** THE TASK **
Both the line with "Given: Open first" and the line with "Given: Open the Aktualności tab" in the records below must appear in the output, along with every line between them, exactly and with nothing added.

━━━━━━━━━━━━━━━━━━━━━━━━━━━━━━

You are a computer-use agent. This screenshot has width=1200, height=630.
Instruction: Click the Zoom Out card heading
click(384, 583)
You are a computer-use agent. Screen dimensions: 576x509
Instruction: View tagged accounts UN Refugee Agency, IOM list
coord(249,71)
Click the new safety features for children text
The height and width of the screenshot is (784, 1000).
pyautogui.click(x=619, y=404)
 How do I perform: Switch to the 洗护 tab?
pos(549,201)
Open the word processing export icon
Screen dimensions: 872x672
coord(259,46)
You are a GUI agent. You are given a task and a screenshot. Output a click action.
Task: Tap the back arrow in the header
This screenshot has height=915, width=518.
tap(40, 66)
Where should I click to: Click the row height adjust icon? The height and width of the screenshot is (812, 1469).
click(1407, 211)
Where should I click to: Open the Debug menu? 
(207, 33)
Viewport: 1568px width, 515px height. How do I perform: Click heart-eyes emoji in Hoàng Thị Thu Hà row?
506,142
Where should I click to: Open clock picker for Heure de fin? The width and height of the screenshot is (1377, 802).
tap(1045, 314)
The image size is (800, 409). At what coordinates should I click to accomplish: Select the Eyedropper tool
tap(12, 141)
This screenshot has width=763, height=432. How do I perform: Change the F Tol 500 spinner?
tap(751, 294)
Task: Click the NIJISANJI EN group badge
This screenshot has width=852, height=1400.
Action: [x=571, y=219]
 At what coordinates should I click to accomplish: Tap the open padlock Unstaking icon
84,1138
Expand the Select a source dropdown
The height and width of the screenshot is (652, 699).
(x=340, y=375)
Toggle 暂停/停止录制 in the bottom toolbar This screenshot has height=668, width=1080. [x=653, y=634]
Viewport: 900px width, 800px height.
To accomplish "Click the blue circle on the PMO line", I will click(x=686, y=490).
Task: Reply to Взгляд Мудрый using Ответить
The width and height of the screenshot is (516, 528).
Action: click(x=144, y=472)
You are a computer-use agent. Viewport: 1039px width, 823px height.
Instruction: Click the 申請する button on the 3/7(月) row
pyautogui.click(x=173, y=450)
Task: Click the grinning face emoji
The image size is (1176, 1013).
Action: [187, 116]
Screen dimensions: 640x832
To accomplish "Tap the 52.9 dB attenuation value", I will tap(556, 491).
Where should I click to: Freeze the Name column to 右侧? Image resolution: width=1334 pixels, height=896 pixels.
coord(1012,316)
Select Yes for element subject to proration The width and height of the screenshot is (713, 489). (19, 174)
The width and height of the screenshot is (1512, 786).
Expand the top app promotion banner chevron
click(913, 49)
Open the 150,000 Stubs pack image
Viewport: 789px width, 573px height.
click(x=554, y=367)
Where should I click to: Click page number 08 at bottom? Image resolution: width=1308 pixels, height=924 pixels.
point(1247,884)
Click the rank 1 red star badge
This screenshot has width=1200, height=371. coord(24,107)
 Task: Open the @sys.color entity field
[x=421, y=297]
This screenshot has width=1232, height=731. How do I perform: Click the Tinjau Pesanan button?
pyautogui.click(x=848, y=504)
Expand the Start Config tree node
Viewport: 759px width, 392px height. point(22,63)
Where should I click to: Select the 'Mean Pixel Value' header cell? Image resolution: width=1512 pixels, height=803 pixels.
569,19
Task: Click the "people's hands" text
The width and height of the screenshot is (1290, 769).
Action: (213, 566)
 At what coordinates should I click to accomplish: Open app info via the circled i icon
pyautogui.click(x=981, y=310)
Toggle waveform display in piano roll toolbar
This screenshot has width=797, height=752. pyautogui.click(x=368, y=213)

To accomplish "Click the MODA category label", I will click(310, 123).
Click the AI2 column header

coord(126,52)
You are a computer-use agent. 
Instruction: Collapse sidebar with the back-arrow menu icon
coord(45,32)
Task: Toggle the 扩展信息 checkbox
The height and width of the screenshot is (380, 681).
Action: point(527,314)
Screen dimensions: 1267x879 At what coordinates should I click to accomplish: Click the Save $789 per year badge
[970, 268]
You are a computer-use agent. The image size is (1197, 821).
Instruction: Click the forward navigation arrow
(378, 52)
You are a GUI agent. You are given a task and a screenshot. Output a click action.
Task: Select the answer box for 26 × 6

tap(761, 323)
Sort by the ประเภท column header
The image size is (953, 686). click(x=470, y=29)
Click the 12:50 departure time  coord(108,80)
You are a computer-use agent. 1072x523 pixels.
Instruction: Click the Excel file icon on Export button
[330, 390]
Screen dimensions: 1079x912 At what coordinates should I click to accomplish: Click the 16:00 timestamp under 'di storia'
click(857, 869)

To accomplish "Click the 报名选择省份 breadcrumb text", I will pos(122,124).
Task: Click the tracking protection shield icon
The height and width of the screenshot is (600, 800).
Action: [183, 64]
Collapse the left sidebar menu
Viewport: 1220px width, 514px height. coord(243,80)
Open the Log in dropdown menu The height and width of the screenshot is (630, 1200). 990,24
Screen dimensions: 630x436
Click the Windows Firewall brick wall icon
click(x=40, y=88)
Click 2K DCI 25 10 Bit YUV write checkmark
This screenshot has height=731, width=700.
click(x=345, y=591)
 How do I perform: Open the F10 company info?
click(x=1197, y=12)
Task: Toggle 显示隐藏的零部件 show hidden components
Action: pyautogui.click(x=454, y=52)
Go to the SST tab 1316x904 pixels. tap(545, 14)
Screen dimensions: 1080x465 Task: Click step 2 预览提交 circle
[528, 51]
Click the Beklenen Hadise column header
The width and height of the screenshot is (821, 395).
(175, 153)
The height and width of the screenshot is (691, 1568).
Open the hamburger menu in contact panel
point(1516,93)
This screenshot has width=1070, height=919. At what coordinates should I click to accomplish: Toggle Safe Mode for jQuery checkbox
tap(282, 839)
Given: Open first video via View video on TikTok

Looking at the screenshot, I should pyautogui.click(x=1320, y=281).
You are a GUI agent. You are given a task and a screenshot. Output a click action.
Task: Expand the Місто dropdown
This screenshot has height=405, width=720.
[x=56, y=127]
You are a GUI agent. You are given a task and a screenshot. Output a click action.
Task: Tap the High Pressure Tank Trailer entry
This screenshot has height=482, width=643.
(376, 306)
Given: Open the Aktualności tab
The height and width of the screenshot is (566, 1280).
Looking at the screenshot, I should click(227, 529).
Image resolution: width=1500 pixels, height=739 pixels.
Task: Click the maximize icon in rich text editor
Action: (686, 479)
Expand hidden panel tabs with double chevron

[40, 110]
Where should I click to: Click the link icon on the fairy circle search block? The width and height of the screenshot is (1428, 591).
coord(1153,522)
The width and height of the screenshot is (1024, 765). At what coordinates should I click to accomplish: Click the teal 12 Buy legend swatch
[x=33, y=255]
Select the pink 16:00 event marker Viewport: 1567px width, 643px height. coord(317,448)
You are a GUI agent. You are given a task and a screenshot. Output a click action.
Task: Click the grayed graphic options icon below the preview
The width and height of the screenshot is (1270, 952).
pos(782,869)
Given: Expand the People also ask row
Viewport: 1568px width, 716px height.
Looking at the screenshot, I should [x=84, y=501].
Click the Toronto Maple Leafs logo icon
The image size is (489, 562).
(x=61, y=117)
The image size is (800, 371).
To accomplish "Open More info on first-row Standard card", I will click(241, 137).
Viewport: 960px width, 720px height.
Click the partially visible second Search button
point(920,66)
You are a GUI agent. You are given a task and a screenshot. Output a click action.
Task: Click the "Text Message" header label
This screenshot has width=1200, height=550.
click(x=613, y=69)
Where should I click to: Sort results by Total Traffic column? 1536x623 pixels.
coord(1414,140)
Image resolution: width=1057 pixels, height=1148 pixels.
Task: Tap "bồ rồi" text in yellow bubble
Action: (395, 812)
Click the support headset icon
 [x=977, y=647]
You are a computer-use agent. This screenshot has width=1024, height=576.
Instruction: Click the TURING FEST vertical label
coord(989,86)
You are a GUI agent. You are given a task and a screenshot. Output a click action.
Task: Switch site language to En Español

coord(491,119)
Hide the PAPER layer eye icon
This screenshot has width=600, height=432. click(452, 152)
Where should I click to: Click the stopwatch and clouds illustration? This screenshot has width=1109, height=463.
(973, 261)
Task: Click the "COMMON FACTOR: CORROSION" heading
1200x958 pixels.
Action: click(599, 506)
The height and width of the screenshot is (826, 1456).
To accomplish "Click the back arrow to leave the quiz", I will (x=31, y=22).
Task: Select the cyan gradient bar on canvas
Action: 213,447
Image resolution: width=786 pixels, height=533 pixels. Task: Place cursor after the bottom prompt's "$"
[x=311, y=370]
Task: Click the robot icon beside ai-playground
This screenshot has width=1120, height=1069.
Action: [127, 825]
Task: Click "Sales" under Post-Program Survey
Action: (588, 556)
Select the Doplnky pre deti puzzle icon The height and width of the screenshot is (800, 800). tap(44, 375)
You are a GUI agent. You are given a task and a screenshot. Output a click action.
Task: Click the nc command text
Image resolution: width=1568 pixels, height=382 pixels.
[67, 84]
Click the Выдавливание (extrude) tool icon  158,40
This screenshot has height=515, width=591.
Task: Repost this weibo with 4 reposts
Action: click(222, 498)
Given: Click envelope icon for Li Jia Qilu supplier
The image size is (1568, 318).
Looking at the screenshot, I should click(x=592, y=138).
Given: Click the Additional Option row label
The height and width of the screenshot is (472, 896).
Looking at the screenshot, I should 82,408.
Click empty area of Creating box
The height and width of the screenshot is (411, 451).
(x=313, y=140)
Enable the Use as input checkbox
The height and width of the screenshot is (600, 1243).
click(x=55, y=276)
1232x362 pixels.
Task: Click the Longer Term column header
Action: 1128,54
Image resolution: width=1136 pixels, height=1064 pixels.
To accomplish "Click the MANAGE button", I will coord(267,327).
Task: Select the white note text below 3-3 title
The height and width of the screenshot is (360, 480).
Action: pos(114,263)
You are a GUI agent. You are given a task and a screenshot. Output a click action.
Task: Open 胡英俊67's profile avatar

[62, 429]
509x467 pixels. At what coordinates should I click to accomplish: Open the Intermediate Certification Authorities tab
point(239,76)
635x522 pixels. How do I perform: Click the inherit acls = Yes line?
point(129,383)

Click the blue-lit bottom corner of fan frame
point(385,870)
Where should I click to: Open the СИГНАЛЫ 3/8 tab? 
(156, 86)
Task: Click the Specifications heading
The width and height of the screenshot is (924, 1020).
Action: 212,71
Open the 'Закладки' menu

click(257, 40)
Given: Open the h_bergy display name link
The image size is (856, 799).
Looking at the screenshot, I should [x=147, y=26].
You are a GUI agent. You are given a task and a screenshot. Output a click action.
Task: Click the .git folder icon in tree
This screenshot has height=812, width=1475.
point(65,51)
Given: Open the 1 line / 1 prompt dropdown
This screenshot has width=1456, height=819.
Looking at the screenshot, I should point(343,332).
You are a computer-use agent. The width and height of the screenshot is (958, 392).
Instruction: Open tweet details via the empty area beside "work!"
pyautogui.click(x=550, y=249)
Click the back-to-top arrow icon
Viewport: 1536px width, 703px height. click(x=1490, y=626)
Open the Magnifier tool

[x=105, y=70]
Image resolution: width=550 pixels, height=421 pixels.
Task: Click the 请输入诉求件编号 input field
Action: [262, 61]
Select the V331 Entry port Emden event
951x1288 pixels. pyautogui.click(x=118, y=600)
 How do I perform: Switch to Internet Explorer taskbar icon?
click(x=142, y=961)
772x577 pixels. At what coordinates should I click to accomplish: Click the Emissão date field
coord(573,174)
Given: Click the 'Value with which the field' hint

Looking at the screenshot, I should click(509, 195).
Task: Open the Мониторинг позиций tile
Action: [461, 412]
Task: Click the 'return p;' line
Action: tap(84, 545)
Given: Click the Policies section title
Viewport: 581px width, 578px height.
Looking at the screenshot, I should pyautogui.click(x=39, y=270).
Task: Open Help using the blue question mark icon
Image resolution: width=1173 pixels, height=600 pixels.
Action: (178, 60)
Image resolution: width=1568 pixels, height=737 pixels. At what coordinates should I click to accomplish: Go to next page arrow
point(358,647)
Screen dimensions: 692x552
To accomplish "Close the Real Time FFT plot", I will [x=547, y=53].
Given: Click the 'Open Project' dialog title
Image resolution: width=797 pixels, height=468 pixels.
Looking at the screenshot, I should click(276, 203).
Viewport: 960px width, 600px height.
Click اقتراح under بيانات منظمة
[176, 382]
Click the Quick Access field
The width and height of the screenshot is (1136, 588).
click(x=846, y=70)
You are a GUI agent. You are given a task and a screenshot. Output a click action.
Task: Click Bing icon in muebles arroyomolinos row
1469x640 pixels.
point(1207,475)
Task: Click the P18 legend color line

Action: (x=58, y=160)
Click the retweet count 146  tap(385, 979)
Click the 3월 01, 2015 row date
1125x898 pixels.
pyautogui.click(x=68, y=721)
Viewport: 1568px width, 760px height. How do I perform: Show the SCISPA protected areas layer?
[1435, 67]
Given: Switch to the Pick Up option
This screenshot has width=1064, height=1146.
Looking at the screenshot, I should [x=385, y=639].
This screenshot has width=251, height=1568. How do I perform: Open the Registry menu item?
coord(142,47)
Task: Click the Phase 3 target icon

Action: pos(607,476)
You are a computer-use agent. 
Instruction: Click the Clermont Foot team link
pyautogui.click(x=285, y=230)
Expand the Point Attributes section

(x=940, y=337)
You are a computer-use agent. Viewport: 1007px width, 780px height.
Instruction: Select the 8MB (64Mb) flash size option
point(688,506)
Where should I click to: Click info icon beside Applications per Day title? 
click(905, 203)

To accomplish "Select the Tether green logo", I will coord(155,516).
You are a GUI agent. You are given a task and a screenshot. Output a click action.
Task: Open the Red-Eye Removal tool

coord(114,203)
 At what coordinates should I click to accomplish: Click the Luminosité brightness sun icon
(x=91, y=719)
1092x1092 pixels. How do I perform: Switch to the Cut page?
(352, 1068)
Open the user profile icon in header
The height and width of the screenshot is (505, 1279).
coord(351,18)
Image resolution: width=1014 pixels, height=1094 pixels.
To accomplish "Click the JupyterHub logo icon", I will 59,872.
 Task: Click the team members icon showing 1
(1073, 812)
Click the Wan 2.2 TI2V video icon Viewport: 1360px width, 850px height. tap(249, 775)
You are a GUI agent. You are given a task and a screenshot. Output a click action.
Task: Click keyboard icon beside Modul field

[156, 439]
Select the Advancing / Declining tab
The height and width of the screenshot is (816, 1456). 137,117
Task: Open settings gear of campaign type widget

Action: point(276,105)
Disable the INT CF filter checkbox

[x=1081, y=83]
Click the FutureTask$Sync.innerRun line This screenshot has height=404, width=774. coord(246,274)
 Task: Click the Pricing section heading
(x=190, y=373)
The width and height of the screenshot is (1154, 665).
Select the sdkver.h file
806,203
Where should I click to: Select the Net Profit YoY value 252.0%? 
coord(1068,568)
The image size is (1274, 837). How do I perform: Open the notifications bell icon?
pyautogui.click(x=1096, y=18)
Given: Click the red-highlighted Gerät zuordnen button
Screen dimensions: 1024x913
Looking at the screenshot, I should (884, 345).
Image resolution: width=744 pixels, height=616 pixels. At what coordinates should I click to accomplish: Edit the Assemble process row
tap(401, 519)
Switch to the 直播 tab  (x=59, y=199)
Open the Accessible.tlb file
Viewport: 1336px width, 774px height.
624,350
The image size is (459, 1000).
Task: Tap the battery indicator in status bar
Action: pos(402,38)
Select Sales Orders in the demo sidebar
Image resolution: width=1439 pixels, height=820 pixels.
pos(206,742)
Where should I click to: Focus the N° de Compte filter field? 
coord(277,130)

━━━━━━━━━━━━━━━━━━━━━━━━━━━━━━

** ANSWER TO THIS TASK **
Given: Open first video via View video on TikTok

Looking at the screenshot, I should pyautogui.click(x=1320, y=281).
You are a GUI agent. You are given a task and a screenshot. Output a click action.
Task: Expand the Місто dropdown
This screenshot has height=405, width=720.
[x=56, y=127]
You are a GUI agent. You are given a task and a screenshot. Output a click action.
Task: Tap the High Pressure Tank Trailer entry
This screenshot has height=482, width=643.
(376, 306)
Given: Open the Aktualności tab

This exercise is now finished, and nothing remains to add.